* _Problem details_:
The lines to be extracted run from the start of the listing through the line containing "Submit (315, 1585)"; copy them exactly and nothing else.

○ ○ ○

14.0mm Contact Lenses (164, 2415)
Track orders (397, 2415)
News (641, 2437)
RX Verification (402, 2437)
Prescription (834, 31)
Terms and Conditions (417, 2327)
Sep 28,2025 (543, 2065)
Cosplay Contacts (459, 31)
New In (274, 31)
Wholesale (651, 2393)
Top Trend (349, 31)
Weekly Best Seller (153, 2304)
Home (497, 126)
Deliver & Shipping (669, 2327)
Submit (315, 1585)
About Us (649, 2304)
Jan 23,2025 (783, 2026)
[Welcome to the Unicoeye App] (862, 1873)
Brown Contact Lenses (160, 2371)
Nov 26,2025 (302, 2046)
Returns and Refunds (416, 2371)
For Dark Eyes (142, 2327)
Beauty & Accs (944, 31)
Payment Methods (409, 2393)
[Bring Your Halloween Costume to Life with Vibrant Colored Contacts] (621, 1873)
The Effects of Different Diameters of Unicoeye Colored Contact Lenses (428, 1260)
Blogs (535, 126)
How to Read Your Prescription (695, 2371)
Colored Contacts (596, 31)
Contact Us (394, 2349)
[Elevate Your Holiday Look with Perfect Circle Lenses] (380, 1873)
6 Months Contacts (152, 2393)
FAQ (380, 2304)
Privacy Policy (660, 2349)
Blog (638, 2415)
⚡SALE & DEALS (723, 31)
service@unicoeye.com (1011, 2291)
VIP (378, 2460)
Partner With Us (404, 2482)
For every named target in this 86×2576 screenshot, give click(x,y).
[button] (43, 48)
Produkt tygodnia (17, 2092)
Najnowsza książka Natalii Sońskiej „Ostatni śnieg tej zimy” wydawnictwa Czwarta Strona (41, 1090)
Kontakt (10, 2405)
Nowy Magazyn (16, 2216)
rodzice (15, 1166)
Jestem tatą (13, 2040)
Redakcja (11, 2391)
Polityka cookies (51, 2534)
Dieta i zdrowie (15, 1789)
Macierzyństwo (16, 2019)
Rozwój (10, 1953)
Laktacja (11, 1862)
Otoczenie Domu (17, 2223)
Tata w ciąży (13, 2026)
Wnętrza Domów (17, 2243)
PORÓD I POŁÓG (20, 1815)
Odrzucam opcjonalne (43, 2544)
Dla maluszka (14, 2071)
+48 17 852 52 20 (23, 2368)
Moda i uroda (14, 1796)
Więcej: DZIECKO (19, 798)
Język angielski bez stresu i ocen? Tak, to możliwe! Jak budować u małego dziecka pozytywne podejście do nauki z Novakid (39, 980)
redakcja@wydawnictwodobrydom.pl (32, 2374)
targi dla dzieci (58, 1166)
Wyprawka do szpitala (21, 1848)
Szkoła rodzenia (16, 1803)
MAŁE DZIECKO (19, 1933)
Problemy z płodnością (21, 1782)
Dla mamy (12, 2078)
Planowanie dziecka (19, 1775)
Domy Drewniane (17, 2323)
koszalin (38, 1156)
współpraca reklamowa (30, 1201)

○ ○ ○

* _Task answer_:
14.0mm Contact Lenses (164, 2415)
Track orders (397, 2415)
News (641, 2437)
RX Verification (402, 2437)
Prescription (834, 31)
Terms and Conditions (417, 2327)
Sep 28,2025 (543, 2065)
Cosplay Contacts (459, 31)
New In (274, 31)
Wholesale (651, 2393)
Top Trend (349, 31)
Weekly Best Seller (153, 2304)
Home (497, 126)
Deliver & Shipping (669, 2327)
Submit (315, 1585)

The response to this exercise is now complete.